Eu diria inclusive mais: trata-se do poeta que redefiniu a poesia moderna no país.
O poeta escreveu sobre os mais diversos temas: o amor, a solidão, e a guerra, o seu tempo histórico.
Os ombros suportam o mundo, poema mencionado neste post foi publicado 1940, na transição entre a segunda e a terceira fase do modernismo brasileira e permanece relevante e atemporal. O poema fala sobre um estado de cansaço, sobre uma vida vazia: sem amigos, sem amores, sem fé.
Reflete o existencialismo e seus nuances.
Os versos nos lembram os aspectos tristes do mundo - a guerra, a injustiça social, a fome.
O sujeito retratado no poema, no entanto, resiste, apesar de tudo.
Ao dizer: teus ombros suportam o mundo e ele não pesa mais que a mão de uma criança, Drummond ressalta para a ideia de como o peso pode se tornar leveza. A imagem metafórica da mão da criança em contraste coma realidade seca e rude que o poema como um todo apresenta. É a representação da liberdade ante o fardo a ser carregado.
A tradução do peso em leveza, da dor em alegria ... o que chamamos de Fati – expressão latina que quer dizer “amor ao destino’’.
Um amor que resulta do ódio ou até mesmo da falta de amor.
Um poema a luz do pensamento de Nietsche e de toda sua estética de pensamento.

> Instruções
Segundo a fonte, em que ano foi publicado o poema “Os ombros suportam o mundo”?

> Material fornecido
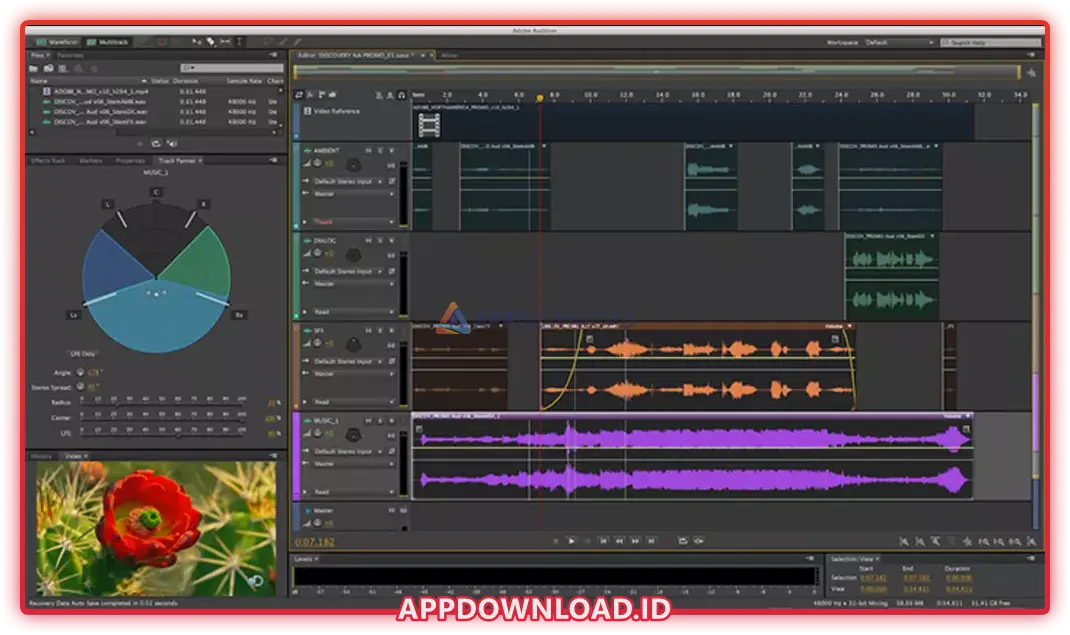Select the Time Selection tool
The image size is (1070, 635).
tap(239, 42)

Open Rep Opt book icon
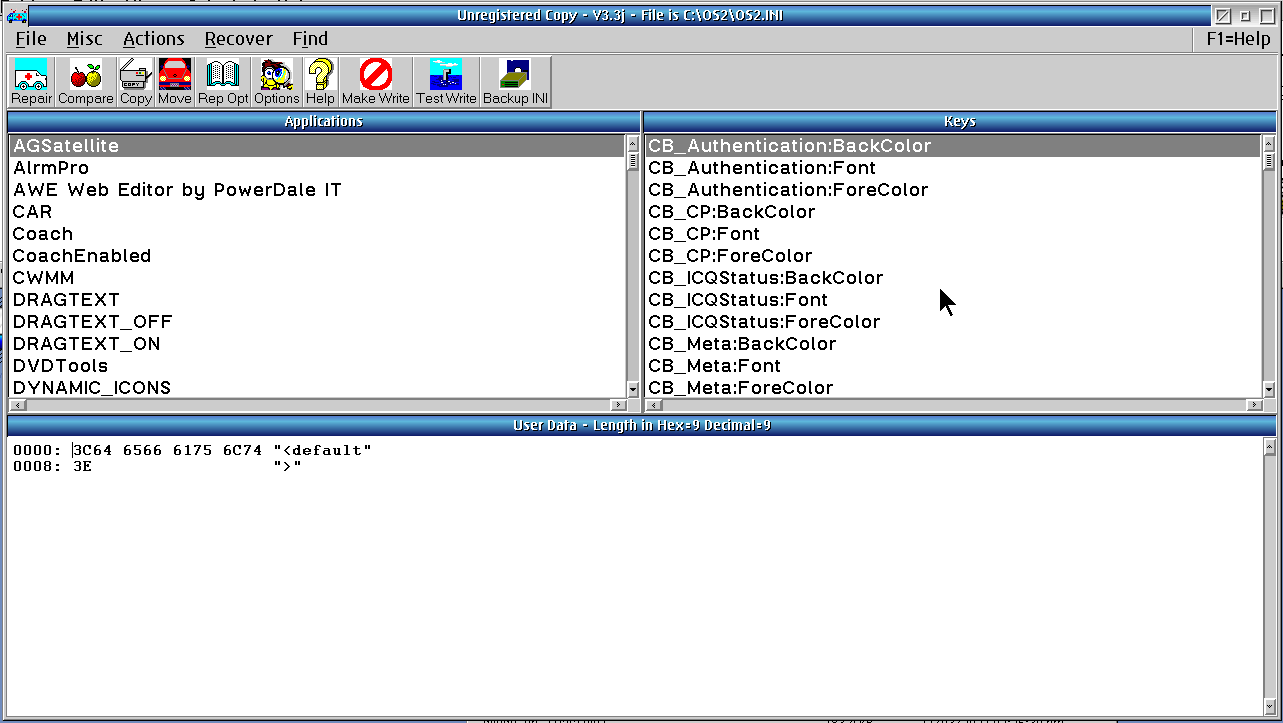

> Resposta
Em 1940.